Somatostatin (SST) controls the proliferation of a variety of cell types. Its effects are mediated by five
G protein-coupled receptors (SSTR1-SSTR5), variably expressed in normal and
cancer tissues. SST inhibition of cell proliferation can be exploited by both direct and indirect mechanisms: the main direct pathway involves the modulation of
phosphotyrosine phosphatase (PTP) activity. Here we show that SST
cytostatic activity is mediated by the activation of a receptor-like PTP, named PTPeta. The role of this PTP in the antiproliferative activity of SST in five
glioma cell lines (C6, U87MG, U373MG, DBTRG05MG, and CAS1) and in four postsurgical human
glioblastoma specimens, has been studied. SST inhibited growth only in C6 and U87MG that express PTPeta. In C6 cells, SST antiproliferative effects were reverted by pretreatment with
pertussis toxin and
vanadate, indicating the involvement of
G proteins and
PTPs.
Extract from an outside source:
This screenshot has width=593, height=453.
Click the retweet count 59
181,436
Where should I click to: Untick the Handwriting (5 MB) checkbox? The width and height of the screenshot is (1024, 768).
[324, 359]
The role of PTPeta in the SST inhibitory effects was demonstrated by testing the PTPeta activity: it was increased by SST treatment and paralleled by inhibition of ERK1/2 activation. Since
basic fibroblast growth factor-dependent
MEK phosphorylation was not affected by SST, we propose a direct effect of SST-activated PTPeta on ERK1/2 phosphorylation. Finally, the SSTR mRNAs were identified in all of the 36
gliomas analyzed, whereas PTPeta expression was found in 33% of cases. Culturing four
gliomas, a precise correlation between the expression of PTPeta and the SST antiproliferative effects was identified. In conclusion, in
glioma cells, SST antiproliferative activity requires the expression and activation of PTPeta, which directly dephosphorylates ERK1/2.